== Quoted text ==
Precisely controlling the current applied to the MOSFET gate lets the user make a reasonable calculation for and adjust the MOSFET VDS slew rate. TI Smart Gate Drivers have an adjustable gate drive current scheme in many of the motor gate drivers to easily control the MOSFET slew rate. This adjustable gate drive current parameter is called IDRIVE.

MOFSET Pre-Driver Switch IDRIVE Implementation Method

The most common implementation method of IDRIVE is shown in the figure below.

A MOSFET pre-driver switch is enabled between the gate and the voltage supply to manage the current directed to the external power MOSFET gate. To control the current to the gate of the external MOSFET during the VDS slew, the Smart Gate Driver takes advantage of several MOSFET properties:

  • If the switch (pre-driver MOSFET) can be operated in the saturation region, the current to the external MOSFET is limited to a fixed value

  • As the external MOSFET moves through the Miller region, the gate-to-source voltage plateaus and stays relatively constant

Using these properties, the Smart Gate Driver can ensure that the correct voltage bias is applied to the gate of the pre-driver switch and that it is in the saturation region for the duration of the Miller charging period. Since the gate of the external MOSFET appears as a short (AC voltage applied to a capacitance), the source or sink current is limited to the saturation current of the switch. By using multiple switches, the Smart Gate Driver can alternate between different current levels during normal operation as shown below:

Current Source IDRIVE Implementation Method

The second method to implement the IDRIVE feature uses current sources instead of switches. This implementation occurs in applications that require very precise and consistent control of the external MOSFET VDS slew rate across device, voltage, and temperature. This architecture is especially important in applications that are EMI sensitive and depend on characterizing the system at a specific slew rate.

IDRIVE Slew Rate Control

The IDRIVE feature lets the VDS slew rate be adjusted at any time without adding or removing external components to the system. This allows the switching performance of the MOSFET to be fine tuned.

The persistence plot below shows the effect on the VDS slew rate from adjusting the IDRIVE setting on a TI Smart Gate Driver. The MOSFET VDS slews from 24V to 0V and the slew rate decreases as IDRIVE is adjusted across seven levels (10mA to 70mA in 10mA increments) of gate source current.

The following figures show additional signals of the MOSFET while it is being enhanced. The current from the Smart Gate Driver and the Miller region of the external MOSFET is clearly shown when the VDS slews.

== Extracted material ==
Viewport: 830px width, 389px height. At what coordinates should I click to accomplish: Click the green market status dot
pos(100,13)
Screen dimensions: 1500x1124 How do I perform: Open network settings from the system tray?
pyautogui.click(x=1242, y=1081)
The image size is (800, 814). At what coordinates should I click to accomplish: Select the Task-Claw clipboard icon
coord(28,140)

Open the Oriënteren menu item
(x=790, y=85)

==

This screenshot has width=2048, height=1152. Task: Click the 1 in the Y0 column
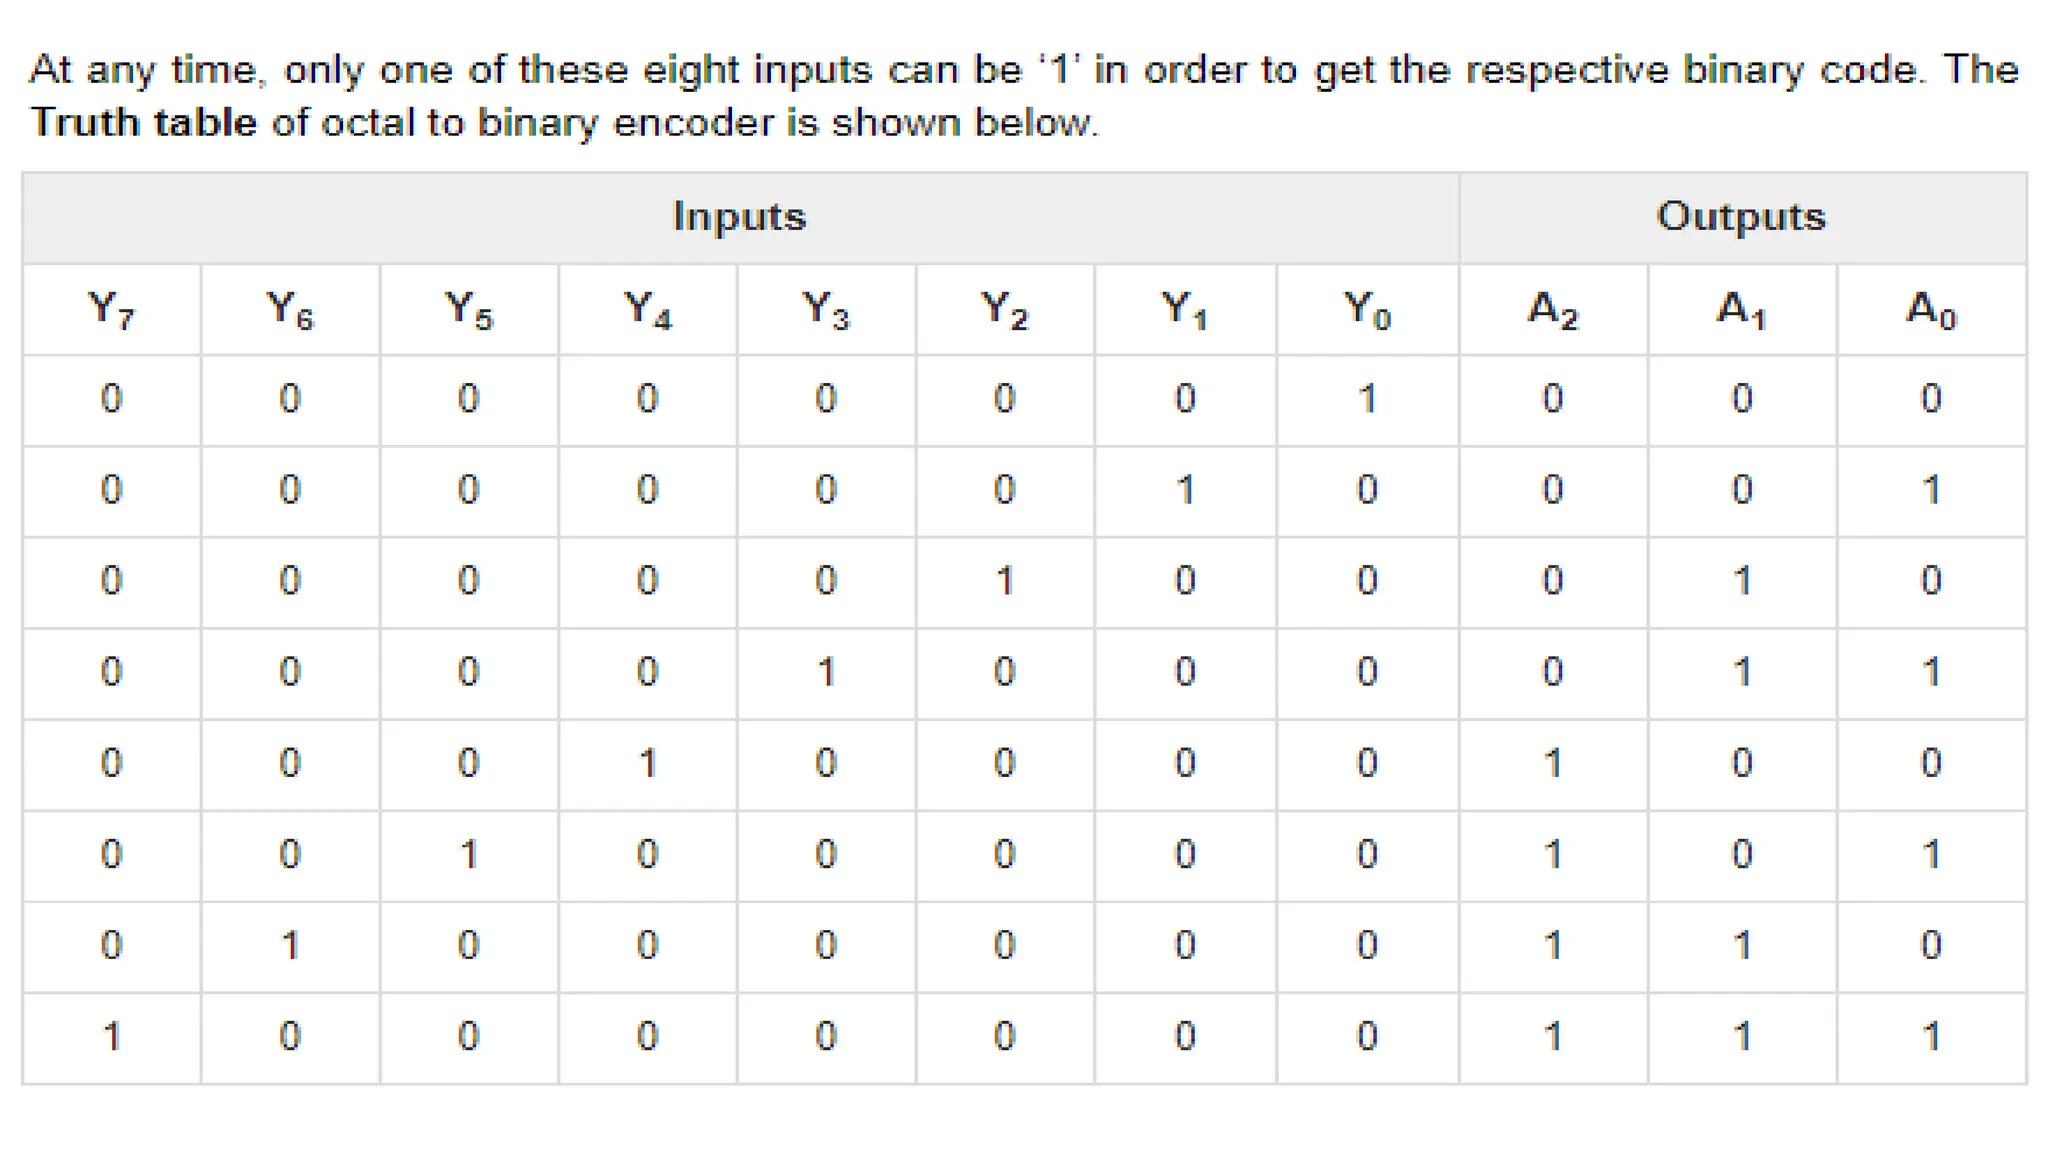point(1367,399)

== Aim ==
Reproduce the section of the IDRIVE text that starts at "Precisely controlling the" and ends after "is called IDRIVE.".

== Response below ==
Precisely controlling the current applied to the MOSFET gate lets the user make a reasonable calculation for and adjust the MOSFET VDS slew rate. TI Smart Gate Drivers have an adjustable gate drive current scheme in many of the motor gate drivers to easily control the MOSFET slew rate. This adjustable gate drive current parameter is called IDRIVE.